● COMPLETE THE FOLLOWING
(1) In the quantum adder description below, why might some gates still not be native even with the suggested register layout?
(2) Reproduce the part of the quantum adder description below starting with "In particular there" and going on through "bits (and z_ancilla).".

● EXTRACT
Produces a program implementing reversible adding on a quantum computer to compute a + b.
This implementation is based on [CDKM96], which is easy to implement, if not the most
efficient. Each register of qubit labels should be provided such that the first qubit in
each register is expected to carry the least significant bit of the respective number. This
method also requires two extra ancilla, one initialized to 0 that acts as a dummy initial
carry bit and another (which also probably ought be initialized to 0) that stores the most
significant bit of the addition (should there be a final carry). The most straightforward
ordering of the registers and two ancilla for adding n-bit numbers follows the pattern
carry_ancilla
b_0
a_0
...
b_j
a_j
...
b_n
a_n
z_ancilla
With this layout, all gates in the circuit act on sets of three adjacent qubits. Such a
layout is provided by calling get_qubit_registers_for_adder on the quantum resource. Note
that even with this layout some of the gates used to implement the circuit may not be native.
In particular there are CCNOT gates which must be decomposed and CNOT(q1, q3) gates acting on
potentially non-adjacenct qubits (the layout only ensures q2 is adjacent to both q1 and q3).
The output of the circuit falls on the qubits initially labeled by the b bits (and z_ancilla).

● SUPPLIED INFORMATION

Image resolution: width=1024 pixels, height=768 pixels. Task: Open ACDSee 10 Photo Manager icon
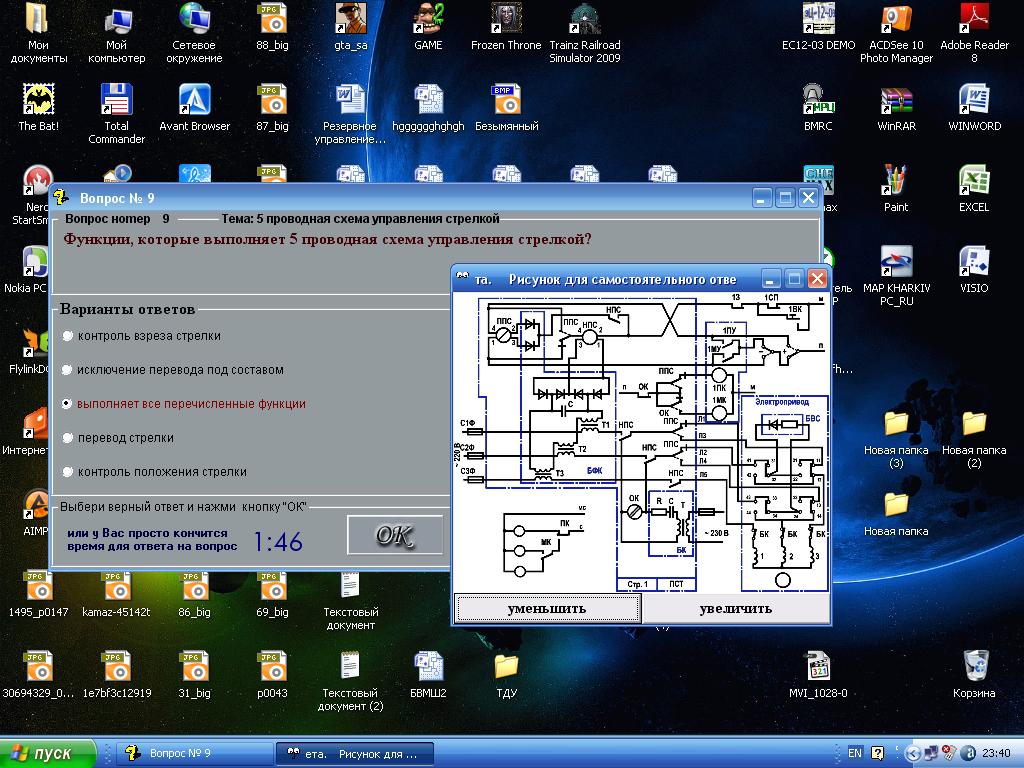(x=896, y=20)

● EXERCISE SOLUTIONS
(1) The circuit includes CCNOT gates, which must be decomposed. It also includes CNOT(q1, q3) gates that may act on non-adjacent qubits, because the layout only ensures that q2 is adjacent to both q1 and q3.

(2)
In particular there are CCNOT gates which must be decomposed and CNOT(q1, q3) gates acting on
potentially non-adjacenct qubits (the layout only ensures q2 is adjacent to both q1 and q3).
The output of the circuit falls on the qubits initially labeled by the b bits (and z_ancilla).